Tag Archives: semantic technologies

Can a Machine Rewrite Shakespeare?

Even with mankind firmly in the 21st century and more than four decades after HAL from Space Odyssey 2001 showed humans the way to go, it seems unfathomable that the everyday ability to converse with machine information in natural language is not a reality after all these years.

Wouldn’t it be amazing if we could get computers for instance to read Shakespeare’s plays and perhaps re-write them using different words – and not just by applying synonym replacements or related concepts?  Imagine even a machine giving us a completely “new” play in Shakespeare’s writing style? Just think of the impact that reaching this technological level would have on a rapidly exploding data world that hungers for increased semantic intelligence filtering capabilities.

Why are we not there yet?

What hasn’t been done and what represents the “holy grail” in semantic analysis on a technical level, is an efficient multi-word to multi-word grammar and semantic transformation in text input-output flow.

Current semantic (meaning in language data) technologies available are crippled by a serious flaw. It is difficult to generate a semantically and grammatically equivalent body of text from an existing repository of language patterns and word combinations.
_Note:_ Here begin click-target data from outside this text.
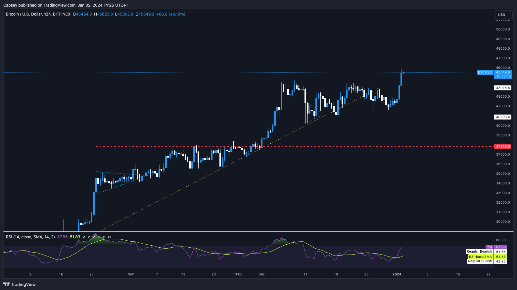
Task: Click the 2024 marker on time axis
Action: coord(397,274)
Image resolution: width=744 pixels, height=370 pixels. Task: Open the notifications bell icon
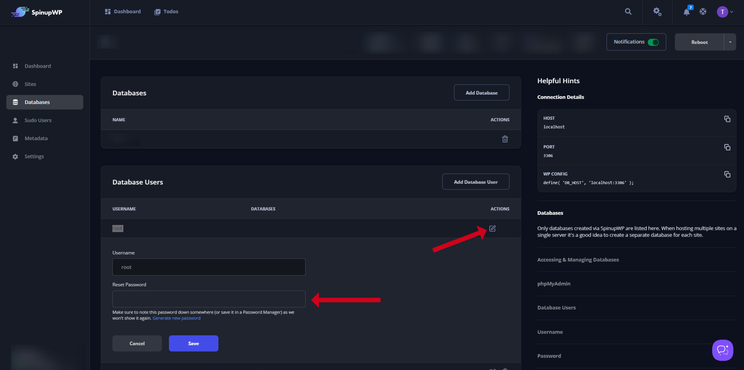[686, 12]
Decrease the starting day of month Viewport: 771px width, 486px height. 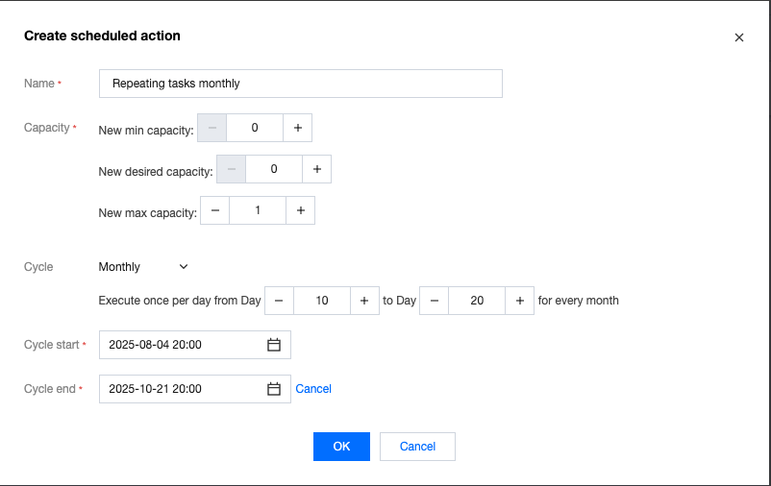(279, 301)
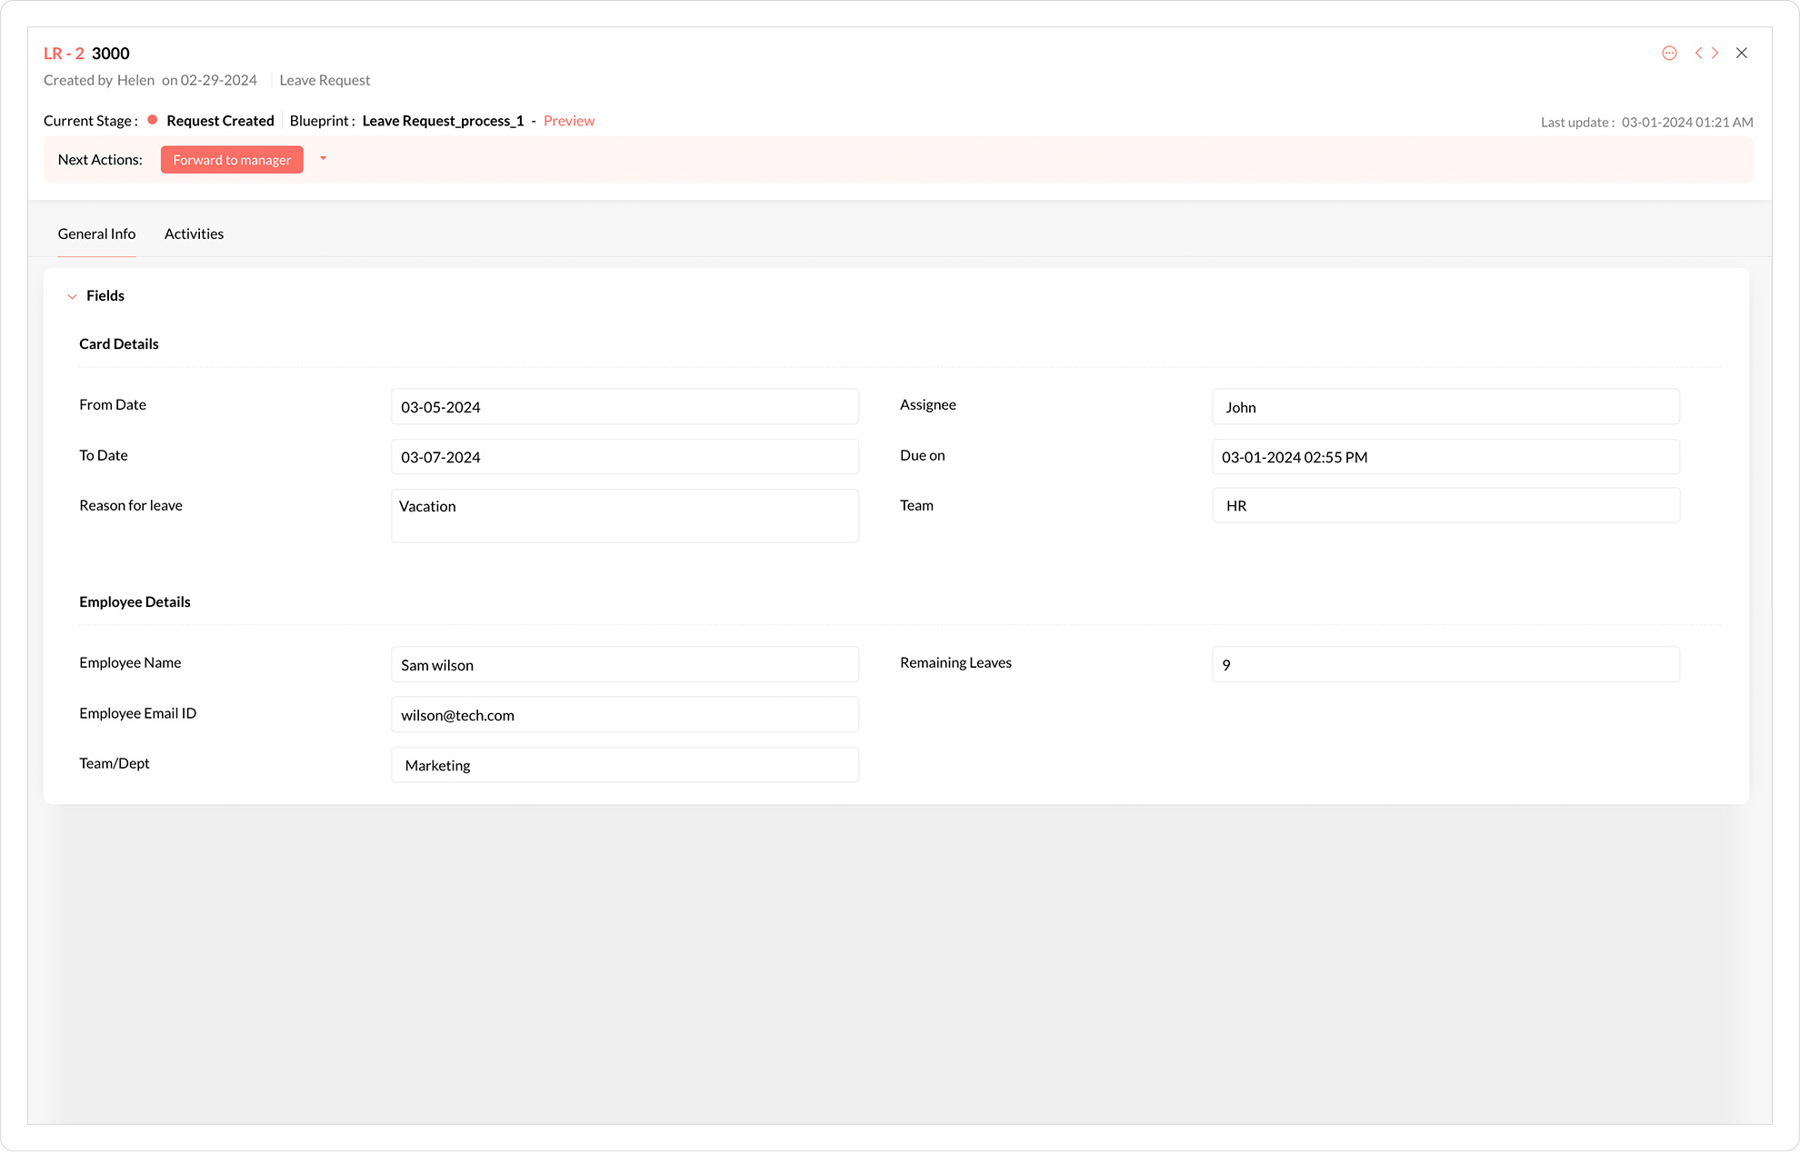The width and height of the screenshot is (1800, 1152).
Task: Click Due on date-time field
Action: [1445, 457]
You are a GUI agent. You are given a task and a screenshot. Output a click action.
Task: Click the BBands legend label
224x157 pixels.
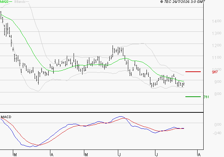20,2
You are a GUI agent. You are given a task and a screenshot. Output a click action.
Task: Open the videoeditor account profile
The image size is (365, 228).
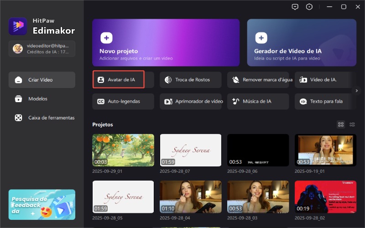pos(42,49)
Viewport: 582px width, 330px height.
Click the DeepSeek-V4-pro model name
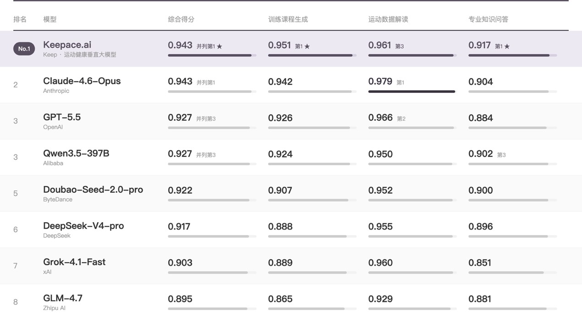click(83, 226)
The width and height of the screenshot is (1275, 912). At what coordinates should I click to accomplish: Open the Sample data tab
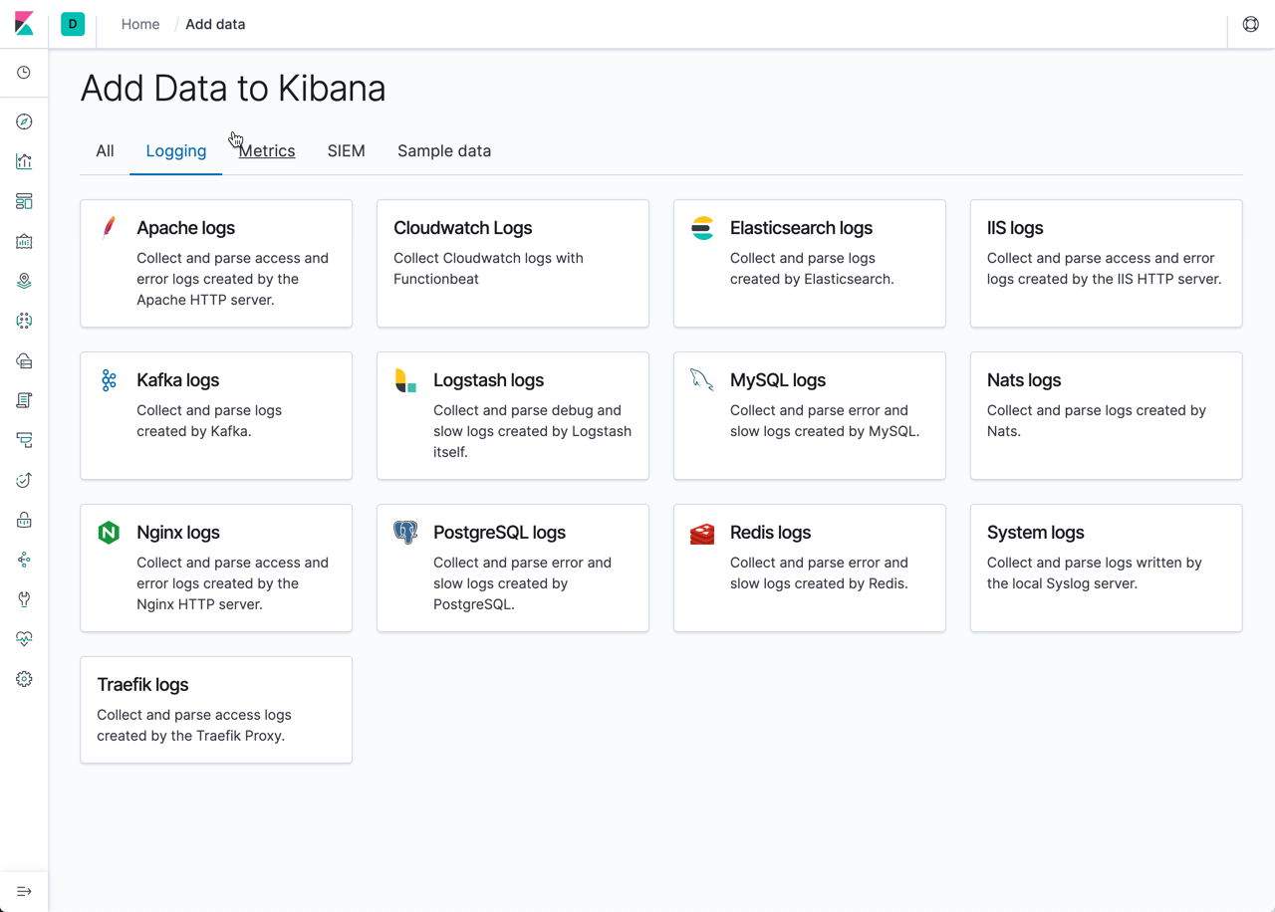(443, 150)
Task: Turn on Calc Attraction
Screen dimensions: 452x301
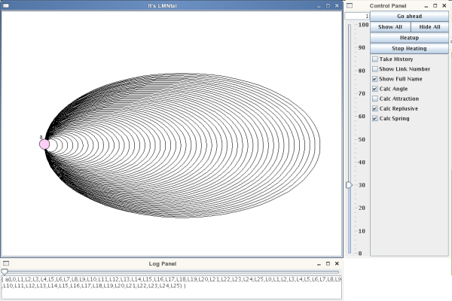Action: coord(375,99)
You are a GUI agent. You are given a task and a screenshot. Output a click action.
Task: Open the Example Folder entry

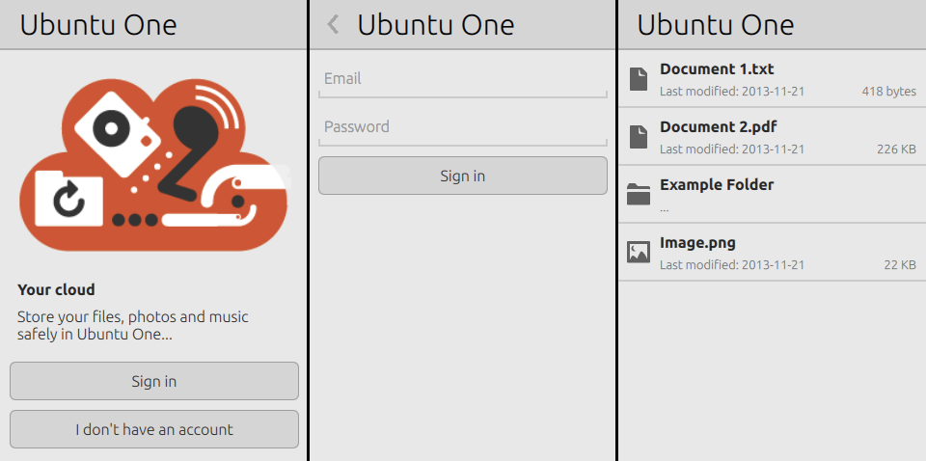pos(773,194)
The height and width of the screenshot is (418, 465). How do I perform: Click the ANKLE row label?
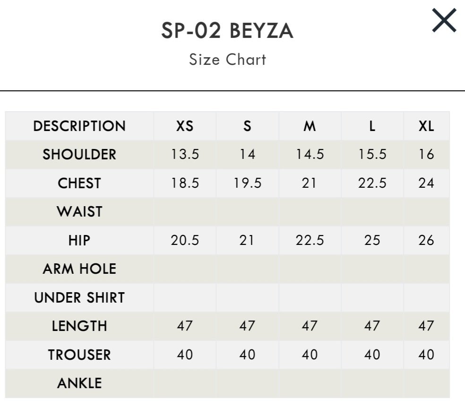[79, 383]
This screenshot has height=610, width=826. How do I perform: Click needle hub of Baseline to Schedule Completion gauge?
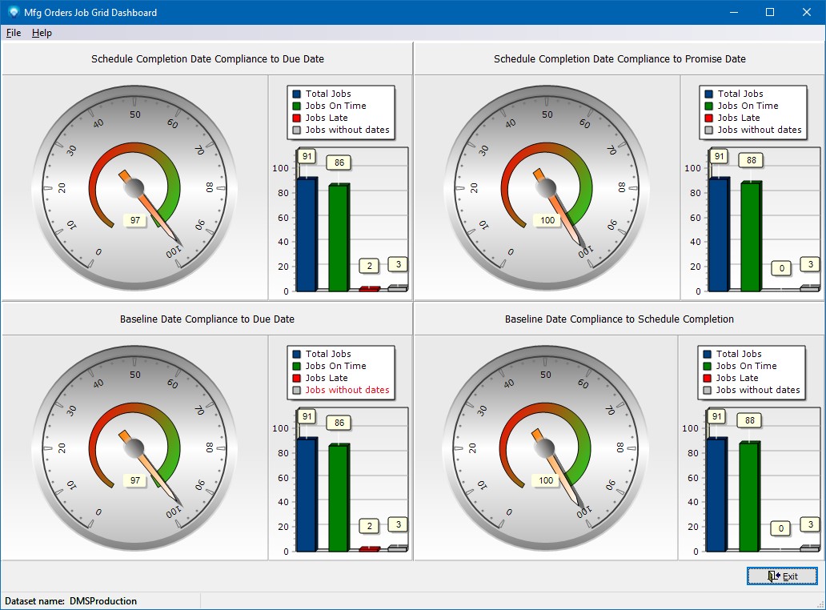pos(545,447)
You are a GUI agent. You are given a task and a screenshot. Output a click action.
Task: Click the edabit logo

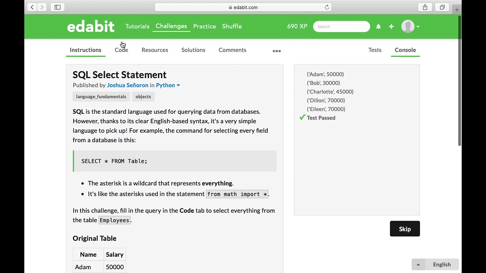pos(91,27)
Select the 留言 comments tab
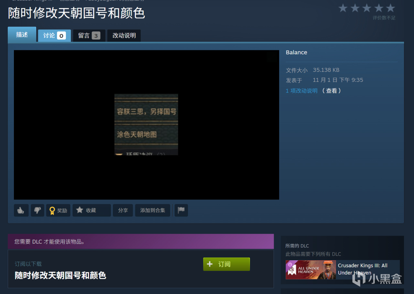 (89, 36)
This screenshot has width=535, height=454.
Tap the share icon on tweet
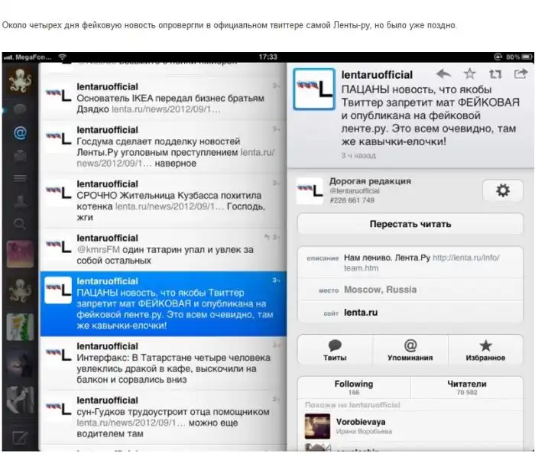[520, 74]
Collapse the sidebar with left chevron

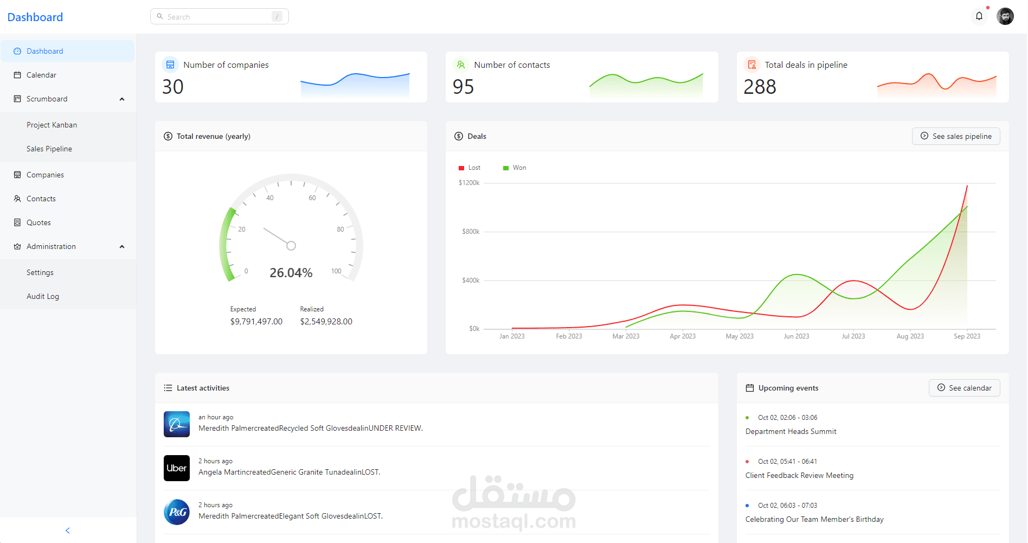68,531
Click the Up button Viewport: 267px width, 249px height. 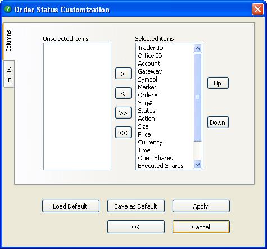tap(218, 83)
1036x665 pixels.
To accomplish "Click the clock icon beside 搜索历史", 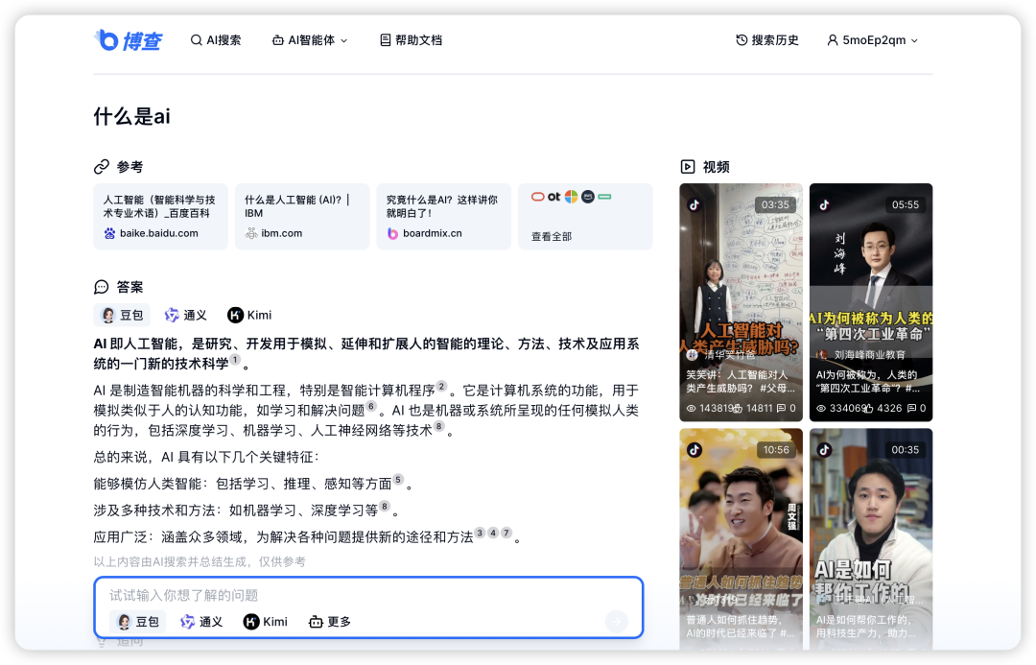I will click(x=740, y=39).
Additionally, sentence structure and logical meaning flow have to fit in with the physical and rational make-up of the world we live in.

The flaw comes in when we literally have to “show computers our world”.  By attempting to “categorise” words or concepts beyond the English left-right, Arabic right-left, or Chinese up-down reading and writing order, most of the modern semantic intelligence technologies delivers a level of complexity that is unsustainable in terms of permutations.

By laying down logical concept rules, such as “a dog is alive” and “things that are alive replicates” giving us “a dog replicates”, current technologies hope to be able to create systems that generate and perpetuate rules of logic – and eventually represent some type of “machine intelligence” on a level with human thinking.

Categorisation systems very quickly run into the “permutation problem”: imagine any sentence of about 8-10 words, i.e. “I really appreciate my mother in the morning”. What would happen if we replace let’s say each word with 10 equivalent words that fit both grammatically and semantically? i.e. “I definitely/positively/demonstratively…” “like/admire/love my mother…”. Taking the original word phrase and randomly inserting the replacement words in all possible groupings that still make sense, we get 100 million phrases that are ALL grammatically and semantically equivalent – and we are only still saying that we feel positive about our mother some time early in the day!

Even the smallest body of text of even minimum complexity, obviously has trillions upon trillions upon trillions of grammar-semantic equivalents. In the usage of these logical categorisation systems, we just do not have the concept-combination multiplication power to cover the permutation problem. World-wide effort since the 1980’s around ontological classifications, hierarchical categorisation, entity collections and logic rule based systems have therefore not succeeded quite as envisaged. We can think of CYC, OpenCYC, Mindpixels and Wordnet amongst many.

“Permutations” is the villain that everyone hopes will disappear with “just a few more categorisations…”

Alas, it will not.

What is needed is a small compact “semantic engine” that can “see” our world and that will enable trillions of concept permutations to adequately represent the resulting image.

With an abundance of data in a complex and highly unstructured web and without a powerful enough “engine”, we really don’t have much chance of ordering and classifying this data such that all concepts inside of it relates to everything else in a manner that resembles our real human world holistically.

The search is therefore on for a technology that could take a quantum leap into the future. If we can start by enabling machines to “rewrite Shakespeare”, we should be able to develop an innovative, ontology-free, massively scalable, algorithm technology that requires no human intervention and that could act as librarian between humans and data.

The day when humans are able to easily talk-to, reason and “casually converse” with unstructured data will lead to a giant leap in the human-machine symbiosis and – after far too long a wait – in our lifetime we can perhaps still experience a true Turing “awakening”.